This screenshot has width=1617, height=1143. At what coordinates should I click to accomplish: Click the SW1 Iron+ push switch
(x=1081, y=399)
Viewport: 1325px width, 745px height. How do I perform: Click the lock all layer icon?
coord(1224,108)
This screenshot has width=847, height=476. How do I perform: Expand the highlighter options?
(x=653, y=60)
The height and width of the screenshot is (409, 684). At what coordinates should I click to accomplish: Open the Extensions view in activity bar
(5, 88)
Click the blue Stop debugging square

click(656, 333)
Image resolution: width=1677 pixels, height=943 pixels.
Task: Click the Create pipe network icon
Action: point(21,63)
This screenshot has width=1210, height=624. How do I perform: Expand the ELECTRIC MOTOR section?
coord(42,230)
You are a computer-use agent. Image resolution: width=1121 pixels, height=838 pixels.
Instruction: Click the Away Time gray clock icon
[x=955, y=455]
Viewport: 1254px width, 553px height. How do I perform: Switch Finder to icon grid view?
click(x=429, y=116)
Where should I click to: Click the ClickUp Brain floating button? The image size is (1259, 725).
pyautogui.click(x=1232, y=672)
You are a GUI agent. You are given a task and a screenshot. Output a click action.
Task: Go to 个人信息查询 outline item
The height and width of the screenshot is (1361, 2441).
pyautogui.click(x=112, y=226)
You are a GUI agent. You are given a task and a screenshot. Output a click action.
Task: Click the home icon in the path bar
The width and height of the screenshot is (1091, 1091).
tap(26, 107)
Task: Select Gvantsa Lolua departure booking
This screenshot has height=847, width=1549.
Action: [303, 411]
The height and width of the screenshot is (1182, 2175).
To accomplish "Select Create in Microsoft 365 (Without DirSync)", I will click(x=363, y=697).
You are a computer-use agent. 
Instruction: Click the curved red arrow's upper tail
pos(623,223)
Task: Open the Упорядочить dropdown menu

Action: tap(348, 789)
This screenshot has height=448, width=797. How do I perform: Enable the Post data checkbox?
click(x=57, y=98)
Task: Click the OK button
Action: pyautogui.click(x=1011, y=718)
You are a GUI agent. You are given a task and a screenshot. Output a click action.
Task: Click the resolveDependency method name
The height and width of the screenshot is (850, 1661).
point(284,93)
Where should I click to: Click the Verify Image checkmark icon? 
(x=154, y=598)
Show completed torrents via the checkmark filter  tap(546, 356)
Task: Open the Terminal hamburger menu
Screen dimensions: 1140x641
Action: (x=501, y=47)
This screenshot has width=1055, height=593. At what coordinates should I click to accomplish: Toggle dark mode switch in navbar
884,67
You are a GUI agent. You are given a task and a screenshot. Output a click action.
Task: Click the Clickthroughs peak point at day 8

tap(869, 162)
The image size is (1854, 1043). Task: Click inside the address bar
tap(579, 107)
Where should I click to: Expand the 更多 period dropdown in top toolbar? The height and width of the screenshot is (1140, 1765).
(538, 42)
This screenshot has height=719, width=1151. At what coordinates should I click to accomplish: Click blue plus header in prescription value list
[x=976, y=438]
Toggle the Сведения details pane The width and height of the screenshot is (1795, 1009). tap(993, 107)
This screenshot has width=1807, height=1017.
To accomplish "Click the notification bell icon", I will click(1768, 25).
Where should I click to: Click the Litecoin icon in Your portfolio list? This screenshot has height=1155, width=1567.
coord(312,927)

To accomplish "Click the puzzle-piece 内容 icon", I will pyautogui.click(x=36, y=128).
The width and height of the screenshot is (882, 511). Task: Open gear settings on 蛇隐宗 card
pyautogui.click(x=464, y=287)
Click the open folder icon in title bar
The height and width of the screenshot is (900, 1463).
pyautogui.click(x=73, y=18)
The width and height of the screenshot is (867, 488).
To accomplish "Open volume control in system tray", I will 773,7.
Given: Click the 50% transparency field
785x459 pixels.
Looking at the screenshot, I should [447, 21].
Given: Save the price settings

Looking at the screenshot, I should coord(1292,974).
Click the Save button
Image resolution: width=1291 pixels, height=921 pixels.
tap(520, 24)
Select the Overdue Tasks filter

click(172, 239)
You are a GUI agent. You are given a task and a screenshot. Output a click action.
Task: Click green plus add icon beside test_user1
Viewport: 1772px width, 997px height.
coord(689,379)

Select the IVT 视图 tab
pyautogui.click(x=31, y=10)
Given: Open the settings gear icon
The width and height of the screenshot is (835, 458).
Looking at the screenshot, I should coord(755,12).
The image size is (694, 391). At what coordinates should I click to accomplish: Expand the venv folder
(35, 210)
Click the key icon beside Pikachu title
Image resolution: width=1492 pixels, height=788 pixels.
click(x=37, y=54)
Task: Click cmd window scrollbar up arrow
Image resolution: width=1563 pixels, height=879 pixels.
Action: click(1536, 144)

**About this exercise**
Your task is to transcribe, with no changes, only the lines of the listing above that lie between the line holding "Given: Open the settings gear icon" and the line holding "Task: Click cmd window scrollbar up arrow", inclusive.

**Solution to this exercise**
Given: Open the settings gear icon
The width and height of the screenshot is (835, 458).
Looking at the screenshot, I should coord(755,12).
The image size is (694, 391). At what coordinates should I click to accomplish: Expand the venv folder
(35, 210)
Click the key icon beside Pikachu title
Image resolution: width=1492 pixels, height=788 pixels.
click(x=37, y=54)
Task: Click cmd window scrollbar up arrow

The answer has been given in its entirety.